Has our president not heard of the Stern Gang which assassinated Swedish
United Nations mediator Folke Bernadotte-the same Stern Gang which was a de
facto ally of Hitler in World War II and actually tried to formalize that
relationship through diplomacy? ("Stern Gang, ENCYCLOPEDIA BRITANNICA)
<http//www.britannica.com/eb/article?eu=71445>[Accessed June 25, 2002].

Has Deir Yassin ever entered the presidential conscousness? On April 9,
1948 over 100 Palestinian men, women and children were massacred by
Menachem Begin's Irgun and Yitzhak Shamir's Stern gang which had the
desired effect of terrorizing over 700,000 Palestinians into leaving their
homes.

The truth of the matter is that Israel is the leading terrorist state in
the Middle East. General Sharon's invasion of Lebanon in 1982 resulted in
the deaths of over 20,000 Lebanese and Palestinian civilians and the
atrocities committed in the Palestinian refugee camps of Sabra and
Shattilla near Beirut with some 2,000 Palestinians being massacred by
Christian Falangists with logistical support from General Sharon.

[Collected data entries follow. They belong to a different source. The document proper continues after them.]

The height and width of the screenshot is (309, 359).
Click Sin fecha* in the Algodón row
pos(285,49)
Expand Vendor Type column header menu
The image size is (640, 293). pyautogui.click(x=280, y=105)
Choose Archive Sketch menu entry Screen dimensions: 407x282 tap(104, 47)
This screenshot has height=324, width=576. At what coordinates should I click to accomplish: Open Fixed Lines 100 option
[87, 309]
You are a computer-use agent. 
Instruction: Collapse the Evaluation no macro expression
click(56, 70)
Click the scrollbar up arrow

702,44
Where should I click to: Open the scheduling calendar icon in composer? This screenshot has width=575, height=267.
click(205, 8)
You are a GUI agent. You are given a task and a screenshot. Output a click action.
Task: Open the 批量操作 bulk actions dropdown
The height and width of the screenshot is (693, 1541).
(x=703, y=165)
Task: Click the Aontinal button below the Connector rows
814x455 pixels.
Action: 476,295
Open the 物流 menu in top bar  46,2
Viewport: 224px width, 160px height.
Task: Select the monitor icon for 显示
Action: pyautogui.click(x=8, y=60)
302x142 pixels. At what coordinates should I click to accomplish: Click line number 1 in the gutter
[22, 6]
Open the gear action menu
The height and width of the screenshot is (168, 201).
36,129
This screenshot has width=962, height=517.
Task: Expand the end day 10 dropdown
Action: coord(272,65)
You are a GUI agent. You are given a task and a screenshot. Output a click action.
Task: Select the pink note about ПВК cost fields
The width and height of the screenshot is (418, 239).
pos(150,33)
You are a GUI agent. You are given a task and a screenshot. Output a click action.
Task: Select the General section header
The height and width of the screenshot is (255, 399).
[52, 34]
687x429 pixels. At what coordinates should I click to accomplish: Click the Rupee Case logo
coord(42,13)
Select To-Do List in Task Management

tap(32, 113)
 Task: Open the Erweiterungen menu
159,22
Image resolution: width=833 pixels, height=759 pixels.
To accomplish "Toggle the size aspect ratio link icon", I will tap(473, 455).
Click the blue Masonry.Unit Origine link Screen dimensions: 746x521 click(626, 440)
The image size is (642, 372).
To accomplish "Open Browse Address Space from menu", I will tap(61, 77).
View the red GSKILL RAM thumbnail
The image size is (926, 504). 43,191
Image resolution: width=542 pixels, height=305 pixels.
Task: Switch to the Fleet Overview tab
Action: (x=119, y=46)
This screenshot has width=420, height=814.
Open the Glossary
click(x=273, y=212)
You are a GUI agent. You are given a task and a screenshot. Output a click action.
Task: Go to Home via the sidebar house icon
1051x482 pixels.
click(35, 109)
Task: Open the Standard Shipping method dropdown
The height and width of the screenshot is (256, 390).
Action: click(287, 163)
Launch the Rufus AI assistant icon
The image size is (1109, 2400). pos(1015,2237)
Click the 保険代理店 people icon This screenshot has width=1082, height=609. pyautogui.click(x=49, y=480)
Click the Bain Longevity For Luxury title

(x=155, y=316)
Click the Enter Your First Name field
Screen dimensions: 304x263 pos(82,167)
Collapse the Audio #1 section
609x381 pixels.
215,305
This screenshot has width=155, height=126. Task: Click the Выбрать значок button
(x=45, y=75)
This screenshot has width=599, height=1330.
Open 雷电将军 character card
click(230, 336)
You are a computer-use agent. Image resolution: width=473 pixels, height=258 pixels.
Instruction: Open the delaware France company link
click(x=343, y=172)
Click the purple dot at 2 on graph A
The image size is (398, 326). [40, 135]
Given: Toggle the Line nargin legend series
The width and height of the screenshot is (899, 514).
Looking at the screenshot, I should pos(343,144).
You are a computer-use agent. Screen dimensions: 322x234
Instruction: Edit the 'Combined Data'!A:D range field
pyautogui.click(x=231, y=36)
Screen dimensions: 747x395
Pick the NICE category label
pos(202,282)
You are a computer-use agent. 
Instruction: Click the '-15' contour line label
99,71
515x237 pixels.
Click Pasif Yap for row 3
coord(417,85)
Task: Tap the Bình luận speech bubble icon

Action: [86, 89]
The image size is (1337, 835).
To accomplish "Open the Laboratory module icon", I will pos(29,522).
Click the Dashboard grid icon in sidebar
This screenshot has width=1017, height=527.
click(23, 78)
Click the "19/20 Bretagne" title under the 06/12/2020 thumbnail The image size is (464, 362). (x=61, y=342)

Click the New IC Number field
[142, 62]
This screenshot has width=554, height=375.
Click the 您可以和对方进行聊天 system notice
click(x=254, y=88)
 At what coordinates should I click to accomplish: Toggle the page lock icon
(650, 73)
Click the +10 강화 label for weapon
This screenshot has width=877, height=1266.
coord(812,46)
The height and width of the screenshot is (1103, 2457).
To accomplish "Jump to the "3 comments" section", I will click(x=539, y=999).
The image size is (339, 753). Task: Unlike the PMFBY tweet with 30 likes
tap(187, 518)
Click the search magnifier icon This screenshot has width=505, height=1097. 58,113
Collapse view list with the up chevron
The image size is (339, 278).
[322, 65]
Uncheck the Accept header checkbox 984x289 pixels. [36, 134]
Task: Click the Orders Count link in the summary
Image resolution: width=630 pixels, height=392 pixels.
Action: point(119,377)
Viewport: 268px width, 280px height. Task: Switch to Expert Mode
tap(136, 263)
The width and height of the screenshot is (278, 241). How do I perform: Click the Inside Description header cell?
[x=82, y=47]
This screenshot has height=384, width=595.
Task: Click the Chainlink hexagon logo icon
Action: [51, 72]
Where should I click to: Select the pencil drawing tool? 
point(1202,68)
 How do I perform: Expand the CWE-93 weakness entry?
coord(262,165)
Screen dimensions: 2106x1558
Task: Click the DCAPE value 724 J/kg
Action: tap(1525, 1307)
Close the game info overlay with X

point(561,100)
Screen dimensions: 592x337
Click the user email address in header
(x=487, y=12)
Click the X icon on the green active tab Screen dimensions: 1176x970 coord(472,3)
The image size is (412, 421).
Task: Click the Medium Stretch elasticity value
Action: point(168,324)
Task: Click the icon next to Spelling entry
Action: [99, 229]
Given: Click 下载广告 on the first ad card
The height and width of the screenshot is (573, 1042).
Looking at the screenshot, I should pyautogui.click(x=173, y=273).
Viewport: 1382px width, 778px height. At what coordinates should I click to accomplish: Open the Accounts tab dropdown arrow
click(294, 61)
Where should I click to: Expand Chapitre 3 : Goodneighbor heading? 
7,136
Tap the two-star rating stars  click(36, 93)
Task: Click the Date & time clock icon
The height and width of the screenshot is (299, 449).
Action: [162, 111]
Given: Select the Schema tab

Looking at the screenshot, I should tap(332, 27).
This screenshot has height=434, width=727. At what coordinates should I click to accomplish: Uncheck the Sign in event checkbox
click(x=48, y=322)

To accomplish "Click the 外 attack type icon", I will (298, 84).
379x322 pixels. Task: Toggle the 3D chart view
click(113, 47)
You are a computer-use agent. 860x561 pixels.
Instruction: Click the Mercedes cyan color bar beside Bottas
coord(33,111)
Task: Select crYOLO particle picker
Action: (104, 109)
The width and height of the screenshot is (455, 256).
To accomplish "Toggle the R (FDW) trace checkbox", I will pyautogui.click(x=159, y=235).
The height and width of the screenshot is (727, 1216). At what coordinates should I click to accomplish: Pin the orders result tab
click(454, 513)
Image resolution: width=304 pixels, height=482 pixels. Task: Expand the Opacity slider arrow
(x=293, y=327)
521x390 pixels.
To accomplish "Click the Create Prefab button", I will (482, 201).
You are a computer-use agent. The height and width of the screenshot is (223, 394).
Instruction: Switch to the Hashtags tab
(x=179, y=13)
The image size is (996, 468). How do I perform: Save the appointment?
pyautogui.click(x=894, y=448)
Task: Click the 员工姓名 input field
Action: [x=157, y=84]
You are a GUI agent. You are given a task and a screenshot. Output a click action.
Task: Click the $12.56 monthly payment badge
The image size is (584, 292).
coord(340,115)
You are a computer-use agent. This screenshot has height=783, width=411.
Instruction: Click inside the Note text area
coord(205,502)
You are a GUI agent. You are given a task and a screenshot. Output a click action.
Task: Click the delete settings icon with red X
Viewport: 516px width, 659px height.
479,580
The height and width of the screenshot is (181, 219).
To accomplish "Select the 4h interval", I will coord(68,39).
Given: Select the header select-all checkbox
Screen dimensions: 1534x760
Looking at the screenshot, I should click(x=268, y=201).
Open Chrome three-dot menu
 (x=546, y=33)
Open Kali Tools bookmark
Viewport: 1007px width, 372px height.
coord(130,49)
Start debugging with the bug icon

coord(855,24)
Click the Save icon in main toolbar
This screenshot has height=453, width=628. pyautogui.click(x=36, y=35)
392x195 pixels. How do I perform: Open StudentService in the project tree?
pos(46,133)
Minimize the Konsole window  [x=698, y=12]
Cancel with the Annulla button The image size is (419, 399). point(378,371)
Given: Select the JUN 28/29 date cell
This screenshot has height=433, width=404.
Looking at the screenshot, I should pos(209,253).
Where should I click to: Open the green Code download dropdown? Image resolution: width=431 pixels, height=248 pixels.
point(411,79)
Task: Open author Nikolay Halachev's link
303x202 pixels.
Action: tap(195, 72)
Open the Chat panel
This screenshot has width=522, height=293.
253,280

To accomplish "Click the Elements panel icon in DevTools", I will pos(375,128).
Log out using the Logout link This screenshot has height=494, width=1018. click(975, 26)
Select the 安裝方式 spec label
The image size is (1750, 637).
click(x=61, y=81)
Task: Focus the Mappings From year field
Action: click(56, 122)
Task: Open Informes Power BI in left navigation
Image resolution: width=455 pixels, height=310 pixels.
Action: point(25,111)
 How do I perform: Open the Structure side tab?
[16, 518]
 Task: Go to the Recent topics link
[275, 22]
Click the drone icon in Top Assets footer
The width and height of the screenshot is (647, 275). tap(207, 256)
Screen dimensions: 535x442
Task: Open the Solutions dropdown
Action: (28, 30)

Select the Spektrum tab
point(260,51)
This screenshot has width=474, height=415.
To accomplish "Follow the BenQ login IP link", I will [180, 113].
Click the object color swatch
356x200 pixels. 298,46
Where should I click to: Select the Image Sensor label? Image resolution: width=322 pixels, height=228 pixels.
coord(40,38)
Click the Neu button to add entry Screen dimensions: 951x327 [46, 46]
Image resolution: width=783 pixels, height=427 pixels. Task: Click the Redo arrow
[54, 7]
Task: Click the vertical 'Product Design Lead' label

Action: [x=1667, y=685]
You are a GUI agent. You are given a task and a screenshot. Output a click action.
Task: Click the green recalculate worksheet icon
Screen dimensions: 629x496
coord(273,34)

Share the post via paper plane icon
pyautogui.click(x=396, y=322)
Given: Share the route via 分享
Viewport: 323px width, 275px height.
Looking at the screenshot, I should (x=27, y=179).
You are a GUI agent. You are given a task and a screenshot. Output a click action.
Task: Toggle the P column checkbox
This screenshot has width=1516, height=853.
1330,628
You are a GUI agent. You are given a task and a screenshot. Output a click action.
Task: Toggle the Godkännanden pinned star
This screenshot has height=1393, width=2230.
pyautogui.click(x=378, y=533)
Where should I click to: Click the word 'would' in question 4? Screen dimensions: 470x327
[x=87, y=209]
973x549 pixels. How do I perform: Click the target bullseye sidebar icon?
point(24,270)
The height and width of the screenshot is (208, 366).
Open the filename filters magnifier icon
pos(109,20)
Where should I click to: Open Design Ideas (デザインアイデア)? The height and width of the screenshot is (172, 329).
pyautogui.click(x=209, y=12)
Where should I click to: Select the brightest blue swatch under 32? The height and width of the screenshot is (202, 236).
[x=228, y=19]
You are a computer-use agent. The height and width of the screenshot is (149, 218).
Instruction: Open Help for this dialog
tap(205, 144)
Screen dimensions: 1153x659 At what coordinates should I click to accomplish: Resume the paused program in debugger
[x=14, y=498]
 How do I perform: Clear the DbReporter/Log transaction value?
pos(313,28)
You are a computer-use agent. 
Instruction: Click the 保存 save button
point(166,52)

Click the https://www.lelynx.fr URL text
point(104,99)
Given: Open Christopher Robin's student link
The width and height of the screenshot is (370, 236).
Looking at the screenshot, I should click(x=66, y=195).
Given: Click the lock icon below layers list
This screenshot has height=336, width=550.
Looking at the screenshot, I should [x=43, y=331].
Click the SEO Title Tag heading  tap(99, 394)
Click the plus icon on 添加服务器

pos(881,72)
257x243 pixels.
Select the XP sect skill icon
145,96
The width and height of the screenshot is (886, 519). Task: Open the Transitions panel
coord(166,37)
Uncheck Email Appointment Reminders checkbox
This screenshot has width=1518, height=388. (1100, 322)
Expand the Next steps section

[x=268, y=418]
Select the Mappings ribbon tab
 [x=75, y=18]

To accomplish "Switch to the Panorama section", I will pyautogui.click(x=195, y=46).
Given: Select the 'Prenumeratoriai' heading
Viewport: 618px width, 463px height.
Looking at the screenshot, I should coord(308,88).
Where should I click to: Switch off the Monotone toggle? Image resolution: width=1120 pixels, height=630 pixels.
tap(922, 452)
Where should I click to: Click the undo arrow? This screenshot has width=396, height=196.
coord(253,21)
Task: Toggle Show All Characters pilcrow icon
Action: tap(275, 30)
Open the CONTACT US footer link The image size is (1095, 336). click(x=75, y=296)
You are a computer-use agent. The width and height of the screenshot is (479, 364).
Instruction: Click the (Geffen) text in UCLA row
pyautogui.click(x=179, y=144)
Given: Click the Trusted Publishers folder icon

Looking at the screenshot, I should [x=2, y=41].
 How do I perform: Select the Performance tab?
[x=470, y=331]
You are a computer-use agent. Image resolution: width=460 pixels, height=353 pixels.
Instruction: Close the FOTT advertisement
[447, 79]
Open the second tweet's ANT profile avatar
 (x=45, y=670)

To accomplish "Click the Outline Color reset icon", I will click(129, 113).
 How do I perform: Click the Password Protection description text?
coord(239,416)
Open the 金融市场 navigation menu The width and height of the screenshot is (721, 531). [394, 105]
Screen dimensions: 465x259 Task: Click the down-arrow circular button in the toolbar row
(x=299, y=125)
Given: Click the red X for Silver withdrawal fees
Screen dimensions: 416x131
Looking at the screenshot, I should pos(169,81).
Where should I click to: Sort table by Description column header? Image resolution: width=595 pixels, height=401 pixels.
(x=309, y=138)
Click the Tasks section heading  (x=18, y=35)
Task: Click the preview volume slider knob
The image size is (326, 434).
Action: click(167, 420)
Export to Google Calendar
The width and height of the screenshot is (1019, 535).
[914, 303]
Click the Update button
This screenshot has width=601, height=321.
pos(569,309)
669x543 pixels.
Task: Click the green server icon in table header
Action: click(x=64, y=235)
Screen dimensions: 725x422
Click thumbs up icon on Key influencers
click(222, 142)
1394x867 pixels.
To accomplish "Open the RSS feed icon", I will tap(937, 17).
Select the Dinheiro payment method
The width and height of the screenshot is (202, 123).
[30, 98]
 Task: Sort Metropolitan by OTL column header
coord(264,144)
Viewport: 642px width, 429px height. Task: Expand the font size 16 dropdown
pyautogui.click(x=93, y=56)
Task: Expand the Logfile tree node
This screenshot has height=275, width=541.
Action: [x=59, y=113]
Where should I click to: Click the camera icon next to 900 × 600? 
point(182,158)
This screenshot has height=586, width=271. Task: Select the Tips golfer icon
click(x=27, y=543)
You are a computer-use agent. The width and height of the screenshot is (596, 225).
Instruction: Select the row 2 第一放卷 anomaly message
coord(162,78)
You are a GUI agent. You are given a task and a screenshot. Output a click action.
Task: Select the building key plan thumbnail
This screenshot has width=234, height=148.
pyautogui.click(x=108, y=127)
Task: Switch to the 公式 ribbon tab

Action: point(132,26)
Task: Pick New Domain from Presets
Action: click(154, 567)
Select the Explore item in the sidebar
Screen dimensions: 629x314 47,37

It would appear that there is one bright spot in the President's speech for
which Palestinians should hold him absolutely accountable:

"...the Israeli occupation that began in 1967 will be ended through a
settlement negotiated between the parties, based on U.N. Resolutions 242
and 338, with Israeli withdrawal to secure and recognized borders."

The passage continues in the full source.